Philippe Verdy verdy_p at wanadoo.fr
Thu Jun 11 13:39:41 CDT 2015


Also used in the Breton trigram c’h (considered as a single letter of the
Breton alphabet, but actually entered as two letters with a diacritic-like
apostrophe in the middle (which in this case is still not a letter of the
alphabet...): the trigram c’h is distinct from the digram ch.
Breton **also** uses a regular apostrophe for elision.

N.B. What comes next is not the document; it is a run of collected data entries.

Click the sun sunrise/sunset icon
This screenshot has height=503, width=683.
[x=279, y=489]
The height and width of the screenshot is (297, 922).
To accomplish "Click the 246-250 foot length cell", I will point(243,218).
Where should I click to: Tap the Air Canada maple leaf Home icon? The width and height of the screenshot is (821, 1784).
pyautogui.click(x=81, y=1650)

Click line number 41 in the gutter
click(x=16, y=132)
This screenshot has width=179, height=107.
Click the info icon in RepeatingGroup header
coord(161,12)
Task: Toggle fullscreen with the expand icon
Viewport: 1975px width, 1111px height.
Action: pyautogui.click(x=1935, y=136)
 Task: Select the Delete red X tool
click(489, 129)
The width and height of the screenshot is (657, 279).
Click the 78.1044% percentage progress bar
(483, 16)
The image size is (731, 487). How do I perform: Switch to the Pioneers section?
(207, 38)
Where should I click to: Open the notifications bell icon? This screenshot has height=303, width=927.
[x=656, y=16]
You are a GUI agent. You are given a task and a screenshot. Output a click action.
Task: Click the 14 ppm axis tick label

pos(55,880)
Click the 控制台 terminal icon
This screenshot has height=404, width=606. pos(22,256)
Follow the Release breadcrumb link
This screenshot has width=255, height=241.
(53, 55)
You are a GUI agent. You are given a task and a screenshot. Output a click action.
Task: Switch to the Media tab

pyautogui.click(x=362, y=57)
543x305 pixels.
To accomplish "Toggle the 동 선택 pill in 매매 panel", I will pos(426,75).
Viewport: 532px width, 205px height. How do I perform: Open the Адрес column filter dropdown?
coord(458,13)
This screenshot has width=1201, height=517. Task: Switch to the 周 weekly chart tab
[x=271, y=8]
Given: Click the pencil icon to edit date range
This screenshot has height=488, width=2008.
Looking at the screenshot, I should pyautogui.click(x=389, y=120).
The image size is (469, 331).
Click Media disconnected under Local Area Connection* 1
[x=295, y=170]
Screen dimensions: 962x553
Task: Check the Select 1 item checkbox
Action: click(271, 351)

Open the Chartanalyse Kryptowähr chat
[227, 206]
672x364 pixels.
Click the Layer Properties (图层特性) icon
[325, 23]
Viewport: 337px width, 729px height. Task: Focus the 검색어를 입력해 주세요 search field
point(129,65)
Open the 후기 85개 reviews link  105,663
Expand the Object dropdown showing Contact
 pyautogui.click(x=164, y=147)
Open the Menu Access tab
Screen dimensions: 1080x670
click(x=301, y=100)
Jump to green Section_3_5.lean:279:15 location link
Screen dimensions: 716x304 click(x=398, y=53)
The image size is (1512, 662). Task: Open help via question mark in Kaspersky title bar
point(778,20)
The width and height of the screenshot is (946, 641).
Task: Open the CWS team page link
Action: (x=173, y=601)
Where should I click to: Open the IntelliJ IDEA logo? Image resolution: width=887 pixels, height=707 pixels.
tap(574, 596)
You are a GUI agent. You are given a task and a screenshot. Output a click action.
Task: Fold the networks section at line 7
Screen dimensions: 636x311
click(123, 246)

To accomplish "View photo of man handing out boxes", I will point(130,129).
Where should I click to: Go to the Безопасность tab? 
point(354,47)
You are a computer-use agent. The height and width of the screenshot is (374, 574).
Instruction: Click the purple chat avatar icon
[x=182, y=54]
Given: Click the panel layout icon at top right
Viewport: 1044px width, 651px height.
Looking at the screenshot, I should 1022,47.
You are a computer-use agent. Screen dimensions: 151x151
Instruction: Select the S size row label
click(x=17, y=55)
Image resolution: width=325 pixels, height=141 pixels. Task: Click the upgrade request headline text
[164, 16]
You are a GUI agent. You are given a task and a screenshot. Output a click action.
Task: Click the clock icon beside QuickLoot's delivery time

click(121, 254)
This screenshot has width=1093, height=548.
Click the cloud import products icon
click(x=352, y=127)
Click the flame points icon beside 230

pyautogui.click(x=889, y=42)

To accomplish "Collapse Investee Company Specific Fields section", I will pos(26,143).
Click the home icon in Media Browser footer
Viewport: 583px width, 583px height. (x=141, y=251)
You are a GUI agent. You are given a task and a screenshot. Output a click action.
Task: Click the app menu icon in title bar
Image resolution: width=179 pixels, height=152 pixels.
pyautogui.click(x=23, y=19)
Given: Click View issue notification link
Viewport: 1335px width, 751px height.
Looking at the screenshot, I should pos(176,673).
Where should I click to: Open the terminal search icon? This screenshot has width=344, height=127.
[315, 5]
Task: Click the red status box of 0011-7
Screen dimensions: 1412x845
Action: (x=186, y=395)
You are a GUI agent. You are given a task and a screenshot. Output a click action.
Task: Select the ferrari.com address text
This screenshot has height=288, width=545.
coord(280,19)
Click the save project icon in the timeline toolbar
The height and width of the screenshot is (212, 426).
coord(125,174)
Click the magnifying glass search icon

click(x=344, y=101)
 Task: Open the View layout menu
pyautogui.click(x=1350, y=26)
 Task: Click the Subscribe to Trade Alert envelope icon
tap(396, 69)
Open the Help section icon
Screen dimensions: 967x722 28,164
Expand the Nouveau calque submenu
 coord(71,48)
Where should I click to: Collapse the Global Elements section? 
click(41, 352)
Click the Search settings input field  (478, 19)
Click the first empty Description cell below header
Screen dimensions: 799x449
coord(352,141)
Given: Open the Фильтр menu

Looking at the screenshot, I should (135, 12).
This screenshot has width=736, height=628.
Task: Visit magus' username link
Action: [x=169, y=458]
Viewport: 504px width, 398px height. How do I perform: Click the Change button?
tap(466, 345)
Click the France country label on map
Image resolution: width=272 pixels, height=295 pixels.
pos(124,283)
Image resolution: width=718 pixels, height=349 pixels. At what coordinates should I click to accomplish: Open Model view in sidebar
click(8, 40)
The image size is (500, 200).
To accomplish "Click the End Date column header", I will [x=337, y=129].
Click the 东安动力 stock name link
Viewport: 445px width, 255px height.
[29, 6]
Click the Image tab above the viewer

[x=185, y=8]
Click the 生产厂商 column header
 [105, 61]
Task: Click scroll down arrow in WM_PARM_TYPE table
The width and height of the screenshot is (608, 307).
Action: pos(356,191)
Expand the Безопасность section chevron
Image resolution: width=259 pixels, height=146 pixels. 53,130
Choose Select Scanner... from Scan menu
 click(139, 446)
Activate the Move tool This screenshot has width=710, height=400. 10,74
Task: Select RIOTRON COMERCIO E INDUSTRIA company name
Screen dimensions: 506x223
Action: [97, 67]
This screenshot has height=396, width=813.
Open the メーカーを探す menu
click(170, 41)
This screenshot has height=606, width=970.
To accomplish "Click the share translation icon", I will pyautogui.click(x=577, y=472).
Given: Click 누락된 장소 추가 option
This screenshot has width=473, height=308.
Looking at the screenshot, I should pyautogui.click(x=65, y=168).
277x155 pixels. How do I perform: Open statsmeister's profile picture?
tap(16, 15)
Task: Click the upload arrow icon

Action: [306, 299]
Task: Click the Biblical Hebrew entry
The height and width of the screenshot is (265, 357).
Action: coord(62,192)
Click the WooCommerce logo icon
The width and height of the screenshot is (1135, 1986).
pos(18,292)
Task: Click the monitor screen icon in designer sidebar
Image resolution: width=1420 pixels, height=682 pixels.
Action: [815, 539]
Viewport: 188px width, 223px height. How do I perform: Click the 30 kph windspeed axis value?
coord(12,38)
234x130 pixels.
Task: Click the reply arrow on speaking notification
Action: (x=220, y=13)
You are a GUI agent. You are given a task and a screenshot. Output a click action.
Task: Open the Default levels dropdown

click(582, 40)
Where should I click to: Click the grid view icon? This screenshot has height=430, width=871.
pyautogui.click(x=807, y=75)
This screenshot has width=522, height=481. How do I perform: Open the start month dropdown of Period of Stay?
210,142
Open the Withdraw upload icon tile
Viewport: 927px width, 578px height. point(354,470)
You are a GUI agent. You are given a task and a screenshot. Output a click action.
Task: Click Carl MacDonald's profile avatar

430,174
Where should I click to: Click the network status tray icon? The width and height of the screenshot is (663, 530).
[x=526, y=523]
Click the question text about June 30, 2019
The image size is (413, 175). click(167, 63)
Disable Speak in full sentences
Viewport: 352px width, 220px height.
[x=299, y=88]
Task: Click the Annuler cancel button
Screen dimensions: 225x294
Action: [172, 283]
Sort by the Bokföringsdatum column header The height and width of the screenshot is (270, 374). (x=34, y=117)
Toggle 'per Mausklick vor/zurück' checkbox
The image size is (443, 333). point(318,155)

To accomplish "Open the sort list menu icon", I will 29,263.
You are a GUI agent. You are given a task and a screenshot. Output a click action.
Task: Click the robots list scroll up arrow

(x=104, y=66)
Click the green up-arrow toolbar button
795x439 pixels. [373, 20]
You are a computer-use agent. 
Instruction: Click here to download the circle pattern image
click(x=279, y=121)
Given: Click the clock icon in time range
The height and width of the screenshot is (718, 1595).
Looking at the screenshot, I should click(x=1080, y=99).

In fact what you note for the ejective in native american languages is
effectively a right-combining diacritic, and still not a letter by itself.
However, given its position and the fact it is "spacing", this is the
spacing form of the apostrophe diacritic that should be used, and that form
is then to choose between:

* U+00B4 (acute, most often ugly, located too high, and too much
horizontal),
* U+02B9 (prime, nearly good, but still too high),
* U+02BC (apostrophe),
* U+02C8 (vertical high tick, but confusable with the mark of stress in IPA
before a phonetic syllable), and
* U+02CA (acute/2nd tone, which for me is not distinct from 00B4, only used
with sinograms in Mandarin Chinese, with its metrics distinct from U+00B4
that match the Latin metrics).

In my opinion 02BC is the best choice for the diacritic apostrophe.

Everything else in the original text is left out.